#### [Dataset content]
::::
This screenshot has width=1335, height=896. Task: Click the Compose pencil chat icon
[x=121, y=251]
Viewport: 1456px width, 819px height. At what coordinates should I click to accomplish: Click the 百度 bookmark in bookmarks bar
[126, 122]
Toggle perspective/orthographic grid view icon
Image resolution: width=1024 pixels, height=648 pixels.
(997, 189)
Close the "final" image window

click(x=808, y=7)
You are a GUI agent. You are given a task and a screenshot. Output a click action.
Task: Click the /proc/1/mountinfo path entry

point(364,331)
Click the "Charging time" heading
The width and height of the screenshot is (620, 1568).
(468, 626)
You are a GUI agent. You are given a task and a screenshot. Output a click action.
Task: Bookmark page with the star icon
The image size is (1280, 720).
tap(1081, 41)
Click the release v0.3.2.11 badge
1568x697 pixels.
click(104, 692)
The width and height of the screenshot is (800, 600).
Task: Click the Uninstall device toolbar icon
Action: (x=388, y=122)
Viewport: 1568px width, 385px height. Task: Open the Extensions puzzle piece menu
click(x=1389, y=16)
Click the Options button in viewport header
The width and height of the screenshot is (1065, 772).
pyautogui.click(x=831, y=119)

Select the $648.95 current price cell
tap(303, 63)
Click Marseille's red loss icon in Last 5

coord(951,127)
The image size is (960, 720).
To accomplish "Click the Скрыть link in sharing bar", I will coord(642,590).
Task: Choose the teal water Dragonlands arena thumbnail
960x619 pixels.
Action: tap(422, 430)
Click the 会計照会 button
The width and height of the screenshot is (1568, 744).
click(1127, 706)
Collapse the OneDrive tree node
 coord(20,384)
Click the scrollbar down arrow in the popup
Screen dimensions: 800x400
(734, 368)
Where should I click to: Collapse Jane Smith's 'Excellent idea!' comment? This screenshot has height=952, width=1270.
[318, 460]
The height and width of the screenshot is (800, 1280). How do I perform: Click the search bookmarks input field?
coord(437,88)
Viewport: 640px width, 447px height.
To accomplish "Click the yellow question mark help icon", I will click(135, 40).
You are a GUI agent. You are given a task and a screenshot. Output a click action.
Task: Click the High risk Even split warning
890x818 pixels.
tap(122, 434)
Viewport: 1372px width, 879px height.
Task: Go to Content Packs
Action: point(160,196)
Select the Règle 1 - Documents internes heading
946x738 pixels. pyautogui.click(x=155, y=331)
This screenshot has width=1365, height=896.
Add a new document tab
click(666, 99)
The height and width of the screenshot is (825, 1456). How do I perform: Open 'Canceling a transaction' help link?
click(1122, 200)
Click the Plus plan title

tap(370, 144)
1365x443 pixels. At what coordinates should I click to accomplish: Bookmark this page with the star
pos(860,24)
::::
#### [Instruction]
Swap "GUI agent" for "screen assistant" wherever it occurs in the data above, and write out all of the lines again with nothing else changed.

#### [Completed exercise]
This screenshot has width=1335, height=896. Task: Click the Compose pencil chat icon
[x=121, y=251]
Viewport: 1456px width, 819px height. At what coordinates should I click to accomplish: Click the 百度 bookmark in bookmarks bar
[126, 122]
Toggle perspective/orthographic grid view icon
Image resolution: width=1024 pixels, height=648 pixels.
(997, 189)
Close the "final" image window

click(x=808, y=7)
You are a screen assistant. You are given a task and a screenshot. Output a click action.
Task: Click the /proc/1/mountinfo path entry

point(364,331)
Click the "Charging time" heading
The width and height of the screenshot is (620, 1568).
(468, 626)
You are a screen assistant. You are given a task and a screenshot. Output a click action.
Task: Bookmark page with the star icon
The image size is (1280, 720).
tap(1081, 41)
Click the release v0.3.2.11 badge
1568x697 pixels.
click(104, 692)
The width and height of the screenshot is (800, 600).
Task: Click the Uninstall device toolbar icon
Action: (x=388, y=122)
Viewport: 1568px width, 385px height. Task: Open the Extensions puzzle piece menu
click(x=1389, y=16)
Click the Options button in viewport header
The width and height of the screenshot is (1065, 772).
pyautogui.click(x=831, y=119)

Select the $648.95 current price cell
tap(303, 63)
Click Marseille's red loss icon in Last 5

coord(951,127)
The image size is (960, 720).
To accomplish "Click the Скрыть link in sharing bar", I will coord(642,590).
Task: Choose the teal water Dragonlands arena thumbnail
960x619 pixels.
Action: tap(422, 430)
Click the 会計照会 button
The width and height of the screenshot is (1568, 744).
click(1127, 706)
Collapse the OneDrive tree node
 coord(20,384)
Click the scrollbar down arrow in the popup
Screen dimensions: 800x400
(734, 368)
Where should I click to: Collapse Jane Smith's 'Excellent idea!' comment? This screenshot has height=952, width=1270.
[318, 460]
The height and width of the screenshot is (800, 1280). How do I perform: Click the search bookmarks input field?
coord(437,88)
Viewport: 640px width, 447px height.
To accomplish "Click the yellow question mark help icon", I will click(135, 40).
You are a screen assistant. You are given a task and a screenshot. Output a click action.
Task: Click the High risk Even split warning
890x818 pixels.
tap(122, 434)
Viewport: 1372px width, 879px height.
Task: Go to Content Packs
Action: point(160,196)
Select the Règle 1 - Documents internes heading
946x738 pixels. pyautogui.click(x=155, y=331)
This screenshot has width=1365, height=896.
Add a new document tab
click(666, 99)
The height and width of the screenshot is (825, 1456). How do I perform: Open 'Canceling a transaction' help link?
click(1122, 200)
Click the Plus plan title

tap(370, 144)
1365x443 pixels. At what coordinates should I click to accomplish: Bookmark this page with the star
pos(860,24)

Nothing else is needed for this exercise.